What makes this our retreat—and not just a trip or a vacation or a stay—is that it has no phone or internet service.1 We exist there in a way that starkly contrasts how our modern lives make us feel— rushed, distracted, and stressed. It shows us that there is another way, at least accessible sometimes, where we are connected, present, and calm.
My whole family is obsessed with it.
We call this place “the Big House” which is a bit funny because it’s really not that big. I think we really call it the Big House because of the extra large impact it has on our familial psyche.
When we enter the Big House, it takes us a few days to shake off the city and to rid ourselves of the buzzing backbeat of pings, updates, notifications, and alerts.
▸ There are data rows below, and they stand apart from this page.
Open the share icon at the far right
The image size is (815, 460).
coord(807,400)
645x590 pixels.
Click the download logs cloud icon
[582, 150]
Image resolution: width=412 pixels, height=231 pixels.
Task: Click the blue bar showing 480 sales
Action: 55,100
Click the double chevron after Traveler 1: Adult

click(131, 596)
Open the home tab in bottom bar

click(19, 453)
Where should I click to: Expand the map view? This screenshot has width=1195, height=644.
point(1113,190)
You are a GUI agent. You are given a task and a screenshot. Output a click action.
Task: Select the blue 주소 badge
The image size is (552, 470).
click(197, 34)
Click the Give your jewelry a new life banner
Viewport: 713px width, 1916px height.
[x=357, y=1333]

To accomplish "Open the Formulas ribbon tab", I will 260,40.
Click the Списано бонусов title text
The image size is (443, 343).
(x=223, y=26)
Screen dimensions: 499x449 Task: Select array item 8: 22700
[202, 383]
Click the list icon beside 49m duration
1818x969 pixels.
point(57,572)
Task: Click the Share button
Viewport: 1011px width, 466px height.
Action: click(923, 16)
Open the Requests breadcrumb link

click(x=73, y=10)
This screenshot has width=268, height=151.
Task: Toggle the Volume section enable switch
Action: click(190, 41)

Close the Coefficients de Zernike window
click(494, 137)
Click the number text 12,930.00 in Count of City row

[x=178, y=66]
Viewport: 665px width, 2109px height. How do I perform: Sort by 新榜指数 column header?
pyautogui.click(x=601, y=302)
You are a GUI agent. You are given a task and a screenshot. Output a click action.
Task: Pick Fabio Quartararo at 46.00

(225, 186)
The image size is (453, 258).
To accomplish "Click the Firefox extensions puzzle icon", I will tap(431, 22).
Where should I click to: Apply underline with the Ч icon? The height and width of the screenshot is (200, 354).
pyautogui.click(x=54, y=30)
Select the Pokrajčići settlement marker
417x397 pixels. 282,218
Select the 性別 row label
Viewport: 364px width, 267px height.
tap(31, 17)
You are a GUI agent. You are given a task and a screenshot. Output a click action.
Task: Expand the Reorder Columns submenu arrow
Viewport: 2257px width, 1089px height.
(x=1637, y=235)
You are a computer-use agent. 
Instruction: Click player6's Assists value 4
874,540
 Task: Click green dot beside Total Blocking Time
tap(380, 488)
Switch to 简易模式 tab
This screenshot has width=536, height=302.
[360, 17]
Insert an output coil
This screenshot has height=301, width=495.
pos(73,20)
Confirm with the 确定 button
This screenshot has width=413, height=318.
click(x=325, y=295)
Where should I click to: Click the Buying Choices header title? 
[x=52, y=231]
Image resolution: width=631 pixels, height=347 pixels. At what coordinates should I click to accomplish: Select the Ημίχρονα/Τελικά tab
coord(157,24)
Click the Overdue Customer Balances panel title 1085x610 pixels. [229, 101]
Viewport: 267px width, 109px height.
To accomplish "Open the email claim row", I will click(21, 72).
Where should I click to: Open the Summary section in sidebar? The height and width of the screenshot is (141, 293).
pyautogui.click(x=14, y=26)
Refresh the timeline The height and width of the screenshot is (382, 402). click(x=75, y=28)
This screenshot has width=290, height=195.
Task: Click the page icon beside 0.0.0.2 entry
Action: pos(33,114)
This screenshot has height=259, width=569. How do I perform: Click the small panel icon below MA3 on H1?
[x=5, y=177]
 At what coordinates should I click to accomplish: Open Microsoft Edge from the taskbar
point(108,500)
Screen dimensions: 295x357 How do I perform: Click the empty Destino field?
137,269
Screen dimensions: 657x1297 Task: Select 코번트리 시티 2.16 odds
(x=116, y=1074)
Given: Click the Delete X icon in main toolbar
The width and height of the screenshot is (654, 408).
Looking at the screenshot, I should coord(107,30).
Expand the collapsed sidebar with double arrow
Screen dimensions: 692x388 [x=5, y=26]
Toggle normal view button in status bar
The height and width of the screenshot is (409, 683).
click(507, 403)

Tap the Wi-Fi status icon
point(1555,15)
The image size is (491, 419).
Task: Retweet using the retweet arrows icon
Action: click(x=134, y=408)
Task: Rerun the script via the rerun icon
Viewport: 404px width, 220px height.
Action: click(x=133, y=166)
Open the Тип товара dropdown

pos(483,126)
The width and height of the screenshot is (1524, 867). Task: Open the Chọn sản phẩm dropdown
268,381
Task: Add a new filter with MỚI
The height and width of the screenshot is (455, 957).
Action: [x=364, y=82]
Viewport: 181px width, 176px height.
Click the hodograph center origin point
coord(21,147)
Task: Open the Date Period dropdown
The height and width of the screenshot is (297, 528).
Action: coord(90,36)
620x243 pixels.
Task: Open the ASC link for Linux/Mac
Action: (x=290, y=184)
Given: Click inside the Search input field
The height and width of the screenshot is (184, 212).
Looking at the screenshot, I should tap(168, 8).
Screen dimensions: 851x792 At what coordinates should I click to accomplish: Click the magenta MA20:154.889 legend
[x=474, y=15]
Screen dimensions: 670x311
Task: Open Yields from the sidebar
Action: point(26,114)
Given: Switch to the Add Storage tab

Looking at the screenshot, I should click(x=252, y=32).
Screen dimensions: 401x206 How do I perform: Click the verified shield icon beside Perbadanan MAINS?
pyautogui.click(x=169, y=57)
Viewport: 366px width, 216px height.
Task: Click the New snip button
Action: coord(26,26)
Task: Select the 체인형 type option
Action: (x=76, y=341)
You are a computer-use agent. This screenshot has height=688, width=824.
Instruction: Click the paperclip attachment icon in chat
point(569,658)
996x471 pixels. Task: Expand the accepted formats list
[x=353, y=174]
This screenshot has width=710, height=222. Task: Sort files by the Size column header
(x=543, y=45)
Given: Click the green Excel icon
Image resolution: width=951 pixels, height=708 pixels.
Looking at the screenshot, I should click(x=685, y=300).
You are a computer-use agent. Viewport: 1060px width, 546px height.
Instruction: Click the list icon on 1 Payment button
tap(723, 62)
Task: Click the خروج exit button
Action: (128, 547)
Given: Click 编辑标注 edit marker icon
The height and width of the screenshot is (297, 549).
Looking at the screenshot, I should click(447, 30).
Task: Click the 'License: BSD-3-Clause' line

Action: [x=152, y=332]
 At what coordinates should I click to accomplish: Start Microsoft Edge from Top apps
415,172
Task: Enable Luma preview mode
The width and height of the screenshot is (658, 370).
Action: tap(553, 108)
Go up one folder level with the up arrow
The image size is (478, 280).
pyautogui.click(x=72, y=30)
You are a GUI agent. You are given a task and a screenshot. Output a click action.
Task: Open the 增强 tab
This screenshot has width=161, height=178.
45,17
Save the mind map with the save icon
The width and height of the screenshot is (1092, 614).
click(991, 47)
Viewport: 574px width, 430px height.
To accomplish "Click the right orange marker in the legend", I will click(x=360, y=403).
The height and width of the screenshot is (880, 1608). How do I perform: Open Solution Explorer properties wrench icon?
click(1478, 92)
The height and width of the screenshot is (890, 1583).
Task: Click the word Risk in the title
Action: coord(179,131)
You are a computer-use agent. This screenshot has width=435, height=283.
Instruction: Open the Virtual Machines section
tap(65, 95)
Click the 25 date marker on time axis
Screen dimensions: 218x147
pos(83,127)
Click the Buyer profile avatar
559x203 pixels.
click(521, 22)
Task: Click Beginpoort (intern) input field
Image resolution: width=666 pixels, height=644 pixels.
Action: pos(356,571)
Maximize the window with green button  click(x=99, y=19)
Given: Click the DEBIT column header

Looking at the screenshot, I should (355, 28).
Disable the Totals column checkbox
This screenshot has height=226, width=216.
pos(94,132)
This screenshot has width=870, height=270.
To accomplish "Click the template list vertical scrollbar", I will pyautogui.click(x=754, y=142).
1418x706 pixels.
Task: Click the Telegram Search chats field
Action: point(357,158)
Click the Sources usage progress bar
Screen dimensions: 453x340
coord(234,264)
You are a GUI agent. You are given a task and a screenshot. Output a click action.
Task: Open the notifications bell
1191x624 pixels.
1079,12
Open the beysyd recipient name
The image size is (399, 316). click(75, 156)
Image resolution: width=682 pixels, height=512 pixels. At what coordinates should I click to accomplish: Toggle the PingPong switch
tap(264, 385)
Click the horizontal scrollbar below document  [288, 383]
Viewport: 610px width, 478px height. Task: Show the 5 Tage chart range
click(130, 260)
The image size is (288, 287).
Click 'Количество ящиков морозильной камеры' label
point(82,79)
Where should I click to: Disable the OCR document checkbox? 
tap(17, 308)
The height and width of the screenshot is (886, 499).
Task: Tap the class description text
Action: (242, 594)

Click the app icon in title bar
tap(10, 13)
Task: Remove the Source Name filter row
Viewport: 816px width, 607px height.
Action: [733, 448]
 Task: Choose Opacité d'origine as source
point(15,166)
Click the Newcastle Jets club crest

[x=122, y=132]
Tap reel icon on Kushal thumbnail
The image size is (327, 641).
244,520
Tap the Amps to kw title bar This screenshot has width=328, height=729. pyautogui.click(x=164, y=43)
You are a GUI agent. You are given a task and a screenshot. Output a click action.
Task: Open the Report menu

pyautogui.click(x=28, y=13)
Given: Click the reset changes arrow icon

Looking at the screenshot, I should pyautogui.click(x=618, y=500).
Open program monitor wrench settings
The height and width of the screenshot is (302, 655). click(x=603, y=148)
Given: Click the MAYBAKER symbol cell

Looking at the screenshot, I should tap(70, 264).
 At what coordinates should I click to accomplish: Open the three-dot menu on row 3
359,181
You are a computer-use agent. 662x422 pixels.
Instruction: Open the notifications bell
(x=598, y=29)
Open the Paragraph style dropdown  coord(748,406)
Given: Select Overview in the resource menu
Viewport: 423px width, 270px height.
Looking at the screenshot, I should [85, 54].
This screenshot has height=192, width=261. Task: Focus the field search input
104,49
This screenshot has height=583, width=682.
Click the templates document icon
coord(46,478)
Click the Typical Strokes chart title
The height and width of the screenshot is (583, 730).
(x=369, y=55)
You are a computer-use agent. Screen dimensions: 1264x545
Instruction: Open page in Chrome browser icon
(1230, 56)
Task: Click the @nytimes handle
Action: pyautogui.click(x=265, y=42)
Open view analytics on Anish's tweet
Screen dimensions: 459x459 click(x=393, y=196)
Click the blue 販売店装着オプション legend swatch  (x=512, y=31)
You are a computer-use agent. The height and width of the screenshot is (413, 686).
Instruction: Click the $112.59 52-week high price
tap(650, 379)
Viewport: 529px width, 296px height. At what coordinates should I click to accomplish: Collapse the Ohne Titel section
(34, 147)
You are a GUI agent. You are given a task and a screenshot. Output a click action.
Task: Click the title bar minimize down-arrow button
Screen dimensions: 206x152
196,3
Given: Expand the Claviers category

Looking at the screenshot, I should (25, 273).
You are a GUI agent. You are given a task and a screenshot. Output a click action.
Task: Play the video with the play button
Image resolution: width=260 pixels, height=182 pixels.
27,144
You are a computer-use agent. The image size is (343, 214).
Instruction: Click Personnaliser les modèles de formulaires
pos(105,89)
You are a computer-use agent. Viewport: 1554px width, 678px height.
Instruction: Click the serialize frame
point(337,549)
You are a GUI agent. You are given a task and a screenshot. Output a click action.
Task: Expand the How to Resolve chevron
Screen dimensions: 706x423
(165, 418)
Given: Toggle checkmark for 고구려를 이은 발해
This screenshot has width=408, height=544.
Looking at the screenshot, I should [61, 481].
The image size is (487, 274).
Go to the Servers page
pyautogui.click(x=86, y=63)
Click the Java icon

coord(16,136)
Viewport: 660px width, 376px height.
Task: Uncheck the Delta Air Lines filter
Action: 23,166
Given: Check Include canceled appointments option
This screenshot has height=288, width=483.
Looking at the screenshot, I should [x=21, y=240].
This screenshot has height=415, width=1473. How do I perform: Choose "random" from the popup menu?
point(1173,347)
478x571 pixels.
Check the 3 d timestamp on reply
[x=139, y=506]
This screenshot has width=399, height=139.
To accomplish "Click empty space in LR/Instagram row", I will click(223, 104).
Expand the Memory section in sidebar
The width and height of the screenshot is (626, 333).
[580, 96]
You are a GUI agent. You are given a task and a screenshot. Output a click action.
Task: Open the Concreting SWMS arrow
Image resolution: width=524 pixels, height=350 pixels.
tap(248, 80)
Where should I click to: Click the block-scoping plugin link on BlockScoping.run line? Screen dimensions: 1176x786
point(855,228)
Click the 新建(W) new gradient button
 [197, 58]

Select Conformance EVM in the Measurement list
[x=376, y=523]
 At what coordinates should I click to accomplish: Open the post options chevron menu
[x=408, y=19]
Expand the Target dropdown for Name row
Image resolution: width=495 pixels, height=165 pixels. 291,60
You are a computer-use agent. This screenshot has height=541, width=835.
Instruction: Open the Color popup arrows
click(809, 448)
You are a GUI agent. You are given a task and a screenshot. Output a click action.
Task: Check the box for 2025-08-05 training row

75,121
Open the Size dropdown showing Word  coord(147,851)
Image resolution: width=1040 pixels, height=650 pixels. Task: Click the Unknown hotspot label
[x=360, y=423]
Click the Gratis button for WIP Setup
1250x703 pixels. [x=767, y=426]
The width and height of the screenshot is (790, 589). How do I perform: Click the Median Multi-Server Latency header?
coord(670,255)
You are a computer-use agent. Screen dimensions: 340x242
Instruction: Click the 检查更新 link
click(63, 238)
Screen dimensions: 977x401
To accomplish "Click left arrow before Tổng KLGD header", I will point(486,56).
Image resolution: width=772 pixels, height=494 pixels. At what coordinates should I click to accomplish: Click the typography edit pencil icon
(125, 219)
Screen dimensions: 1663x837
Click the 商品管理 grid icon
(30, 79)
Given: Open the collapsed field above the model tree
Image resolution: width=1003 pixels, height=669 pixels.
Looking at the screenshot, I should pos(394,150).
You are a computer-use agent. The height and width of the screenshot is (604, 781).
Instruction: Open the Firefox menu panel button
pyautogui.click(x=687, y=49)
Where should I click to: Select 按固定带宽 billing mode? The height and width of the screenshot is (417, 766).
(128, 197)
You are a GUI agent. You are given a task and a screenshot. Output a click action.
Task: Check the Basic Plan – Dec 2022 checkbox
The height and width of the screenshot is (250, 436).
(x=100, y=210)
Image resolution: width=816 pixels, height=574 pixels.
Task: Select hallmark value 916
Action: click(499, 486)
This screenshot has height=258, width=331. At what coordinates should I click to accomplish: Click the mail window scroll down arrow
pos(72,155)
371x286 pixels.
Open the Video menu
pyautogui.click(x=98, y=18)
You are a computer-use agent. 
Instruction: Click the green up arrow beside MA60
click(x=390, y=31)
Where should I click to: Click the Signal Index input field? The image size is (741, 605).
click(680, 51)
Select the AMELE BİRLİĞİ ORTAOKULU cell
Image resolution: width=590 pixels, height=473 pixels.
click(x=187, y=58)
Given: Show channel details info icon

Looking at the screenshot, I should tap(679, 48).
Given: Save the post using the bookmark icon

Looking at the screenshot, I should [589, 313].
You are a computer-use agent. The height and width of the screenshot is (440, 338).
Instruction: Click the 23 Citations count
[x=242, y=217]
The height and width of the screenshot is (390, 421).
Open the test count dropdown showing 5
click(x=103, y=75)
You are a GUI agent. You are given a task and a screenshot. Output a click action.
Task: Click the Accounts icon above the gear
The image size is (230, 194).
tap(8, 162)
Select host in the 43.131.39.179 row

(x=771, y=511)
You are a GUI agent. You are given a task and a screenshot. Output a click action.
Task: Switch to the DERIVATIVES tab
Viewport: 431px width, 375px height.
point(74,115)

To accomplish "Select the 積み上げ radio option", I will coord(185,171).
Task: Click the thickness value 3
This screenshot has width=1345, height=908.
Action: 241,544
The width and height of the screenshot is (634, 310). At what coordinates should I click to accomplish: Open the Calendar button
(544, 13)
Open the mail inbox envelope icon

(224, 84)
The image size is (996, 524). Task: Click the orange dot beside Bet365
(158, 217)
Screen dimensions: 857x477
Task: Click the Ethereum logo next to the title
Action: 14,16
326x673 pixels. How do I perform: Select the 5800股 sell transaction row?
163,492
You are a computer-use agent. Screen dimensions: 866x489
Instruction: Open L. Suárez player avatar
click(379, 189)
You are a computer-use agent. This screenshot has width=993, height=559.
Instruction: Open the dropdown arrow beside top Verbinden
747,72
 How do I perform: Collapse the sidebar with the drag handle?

Usually by Day 3, we are officially on “Big House time,” where we can feel our shoulders drop, our breaths deepen, our patience increase, our laughs quicken, our creativity bloom, our connections strengthen, and our attention expand.
Life slows down and then opens up on Big House time.
We swim and lay by the river for days on end, play hours of card games, read a wild amount of books, tie-dye a thousand shirts, complete 500-piece puzzles, play catch with all sorts of sport balls, embark on small mountain town adventures, cook and eat and rest and stargaze and gobble up s’mores by the campfire. We do nothing, we do it all.
There is a telling moment from this past year that I’d like to share.
I’m sitting by the river, the grass around me dappled with pale sunlight. My older son is lying next to me, his head on my lap, telling me a long, incredibly boring story about Ninjago or Pokémon or Sonic the Hedgehog or something. He is really getting in the nitty-gritty there, like deep in the weeds, but I’m not bored like I may usually be back at home, with my brain itching for release, zoning out, eyes skittering, glancing away, wondering, desperate, where is my phone? No, I’m actually not bored at all; I’m riveted! There is literally nothing else pulling my attention away. There is nothing else I would rather be doing than listen to my son explain convoluted plot points about a stupid TV show.
I look at him, and tears come to my eyes because he is my boy, and he is talking to me, full of language and ideas and thoughts. Oh my god, he is so smart and funny and cute and I love him so much. Look at the water and the trees and the grass and this light. Look at my boy, in this light, talking to me, and look at me listening to him. My boy! In this light!
It’s a moment in time that passes quickly, but it remains with me. I have endless versions of this moment at the Big House. It’s the feeling of being so completely present—a feeling of zeroing in and expansion at the same time, a feeling I so rarely have when I’m in the go-go-go of regular life. I know I am only gaining access to it so easily and frequently because I’m on Big House time, because I haven’t logged in or replied or double-checked or refreshed a page in over a week. My mind has been reset to factory settings: clear and unburdened in the best ways.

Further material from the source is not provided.